*TASK ITEM*
Here is the listing. Report each line in it that contains the string "comment".
*** Opening THE DATA ***
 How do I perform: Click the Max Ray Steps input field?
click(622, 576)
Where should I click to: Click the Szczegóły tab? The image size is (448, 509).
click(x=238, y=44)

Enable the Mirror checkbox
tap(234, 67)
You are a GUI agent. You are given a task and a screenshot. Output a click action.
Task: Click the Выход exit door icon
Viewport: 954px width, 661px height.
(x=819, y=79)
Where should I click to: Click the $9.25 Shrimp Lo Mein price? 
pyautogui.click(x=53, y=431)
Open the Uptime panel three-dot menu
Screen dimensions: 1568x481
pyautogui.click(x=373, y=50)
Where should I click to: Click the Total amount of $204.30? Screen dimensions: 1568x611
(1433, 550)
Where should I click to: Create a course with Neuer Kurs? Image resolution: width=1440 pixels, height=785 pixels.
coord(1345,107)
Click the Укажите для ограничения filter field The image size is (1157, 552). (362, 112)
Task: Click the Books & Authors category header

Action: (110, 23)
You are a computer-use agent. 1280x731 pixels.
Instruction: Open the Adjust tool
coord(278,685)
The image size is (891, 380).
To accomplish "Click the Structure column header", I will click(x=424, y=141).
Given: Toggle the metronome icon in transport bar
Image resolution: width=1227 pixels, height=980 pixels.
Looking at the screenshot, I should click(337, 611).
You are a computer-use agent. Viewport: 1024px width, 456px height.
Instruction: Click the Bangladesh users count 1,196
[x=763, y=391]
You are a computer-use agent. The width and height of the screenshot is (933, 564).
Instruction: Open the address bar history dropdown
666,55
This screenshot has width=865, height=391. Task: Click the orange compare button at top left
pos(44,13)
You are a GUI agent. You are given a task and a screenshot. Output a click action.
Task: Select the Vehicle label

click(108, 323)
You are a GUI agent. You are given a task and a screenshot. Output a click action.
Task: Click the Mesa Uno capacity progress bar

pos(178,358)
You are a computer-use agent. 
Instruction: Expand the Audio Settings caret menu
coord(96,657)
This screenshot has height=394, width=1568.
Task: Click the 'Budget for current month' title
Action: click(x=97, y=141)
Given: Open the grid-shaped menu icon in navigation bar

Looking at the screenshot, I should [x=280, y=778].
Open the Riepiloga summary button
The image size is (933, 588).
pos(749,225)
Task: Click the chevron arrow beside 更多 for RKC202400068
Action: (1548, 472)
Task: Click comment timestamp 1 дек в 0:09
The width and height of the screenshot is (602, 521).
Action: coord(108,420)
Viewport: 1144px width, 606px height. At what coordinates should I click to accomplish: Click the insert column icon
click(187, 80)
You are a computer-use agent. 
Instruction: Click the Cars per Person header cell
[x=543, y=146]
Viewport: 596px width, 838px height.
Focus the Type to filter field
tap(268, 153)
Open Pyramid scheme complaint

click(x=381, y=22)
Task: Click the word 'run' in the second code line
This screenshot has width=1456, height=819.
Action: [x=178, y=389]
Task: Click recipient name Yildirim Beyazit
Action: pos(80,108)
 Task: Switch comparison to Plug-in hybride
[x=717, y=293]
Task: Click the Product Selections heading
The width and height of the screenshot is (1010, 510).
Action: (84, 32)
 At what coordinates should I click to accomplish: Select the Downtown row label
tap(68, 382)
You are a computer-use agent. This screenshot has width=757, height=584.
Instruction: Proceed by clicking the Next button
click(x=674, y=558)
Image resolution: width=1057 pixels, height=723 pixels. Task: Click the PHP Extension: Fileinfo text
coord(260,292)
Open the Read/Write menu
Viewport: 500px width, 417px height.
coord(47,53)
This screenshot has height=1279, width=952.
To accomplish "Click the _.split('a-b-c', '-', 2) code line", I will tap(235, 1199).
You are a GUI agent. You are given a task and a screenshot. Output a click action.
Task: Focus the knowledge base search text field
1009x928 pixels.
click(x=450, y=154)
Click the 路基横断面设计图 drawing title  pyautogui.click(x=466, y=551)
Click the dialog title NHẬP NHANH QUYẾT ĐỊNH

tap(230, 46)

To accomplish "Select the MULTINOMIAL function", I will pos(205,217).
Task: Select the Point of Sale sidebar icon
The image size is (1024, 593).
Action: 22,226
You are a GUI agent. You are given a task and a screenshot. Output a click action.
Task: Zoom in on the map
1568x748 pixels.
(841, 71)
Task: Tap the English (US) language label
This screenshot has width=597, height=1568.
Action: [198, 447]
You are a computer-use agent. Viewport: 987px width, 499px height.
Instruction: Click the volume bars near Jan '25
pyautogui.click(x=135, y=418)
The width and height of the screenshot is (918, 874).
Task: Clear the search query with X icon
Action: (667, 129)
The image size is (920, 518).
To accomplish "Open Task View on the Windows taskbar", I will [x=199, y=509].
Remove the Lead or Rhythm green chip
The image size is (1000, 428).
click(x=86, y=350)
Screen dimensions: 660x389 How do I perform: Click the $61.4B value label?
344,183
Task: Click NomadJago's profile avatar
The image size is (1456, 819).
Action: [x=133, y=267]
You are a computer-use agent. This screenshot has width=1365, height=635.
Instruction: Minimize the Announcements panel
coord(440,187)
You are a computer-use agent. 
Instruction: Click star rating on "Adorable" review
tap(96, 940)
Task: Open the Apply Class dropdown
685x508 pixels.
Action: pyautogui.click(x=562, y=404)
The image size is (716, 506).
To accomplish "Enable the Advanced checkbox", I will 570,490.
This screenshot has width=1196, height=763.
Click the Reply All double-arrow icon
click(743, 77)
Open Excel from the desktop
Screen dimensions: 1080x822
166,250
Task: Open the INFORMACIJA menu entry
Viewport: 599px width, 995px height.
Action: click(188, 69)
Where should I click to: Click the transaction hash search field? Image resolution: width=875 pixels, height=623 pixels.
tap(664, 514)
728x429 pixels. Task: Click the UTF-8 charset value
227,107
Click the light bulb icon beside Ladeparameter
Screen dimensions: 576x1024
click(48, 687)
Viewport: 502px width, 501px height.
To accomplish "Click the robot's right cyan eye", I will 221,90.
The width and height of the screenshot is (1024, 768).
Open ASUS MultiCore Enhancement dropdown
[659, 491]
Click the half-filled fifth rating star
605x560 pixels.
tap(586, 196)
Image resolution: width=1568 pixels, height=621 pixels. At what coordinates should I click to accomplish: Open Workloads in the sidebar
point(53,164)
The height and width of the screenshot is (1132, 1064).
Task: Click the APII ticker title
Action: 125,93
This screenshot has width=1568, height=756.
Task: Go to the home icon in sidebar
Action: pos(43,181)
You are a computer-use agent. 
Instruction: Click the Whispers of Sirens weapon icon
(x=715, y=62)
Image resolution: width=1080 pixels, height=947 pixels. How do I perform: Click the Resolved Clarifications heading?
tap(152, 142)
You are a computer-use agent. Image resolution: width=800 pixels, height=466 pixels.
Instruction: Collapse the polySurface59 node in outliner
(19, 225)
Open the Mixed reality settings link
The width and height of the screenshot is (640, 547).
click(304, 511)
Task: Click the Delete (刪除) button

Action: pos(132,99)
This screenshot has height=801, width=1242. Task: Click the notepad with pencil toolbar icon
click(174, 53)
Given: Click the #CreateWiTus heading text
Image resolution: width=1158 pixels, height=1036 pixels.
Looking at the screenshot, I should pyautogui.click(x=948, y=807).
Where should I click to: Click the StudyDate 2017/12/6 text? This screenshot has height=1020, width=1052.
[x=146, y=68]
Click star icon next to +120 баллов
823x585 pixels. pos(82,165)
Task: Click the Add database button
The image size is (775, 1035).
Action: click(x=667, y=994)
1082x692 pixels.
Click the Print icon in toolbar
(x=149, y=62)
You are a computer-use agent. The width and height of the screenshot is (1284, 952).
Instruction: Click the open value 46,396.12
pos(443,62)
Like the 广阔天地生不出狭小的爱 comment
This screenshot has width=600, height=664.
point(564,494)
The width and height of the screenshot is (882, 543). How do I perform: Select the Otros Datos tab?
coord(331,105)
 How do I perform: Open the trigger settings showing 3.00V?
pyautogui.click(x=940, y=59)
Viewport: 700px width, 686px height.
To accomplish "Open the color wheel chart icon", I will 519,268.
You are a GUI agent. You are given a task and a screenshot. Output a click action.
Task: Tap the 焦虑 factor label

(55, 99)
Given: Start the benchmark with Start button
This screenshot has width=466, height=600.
*** Closing THE DATA ***
*TASK RESULT*
Task: Click comment timestamp 1 дек в 0:09
Like the 广阔天地生不出狭小的爱 comment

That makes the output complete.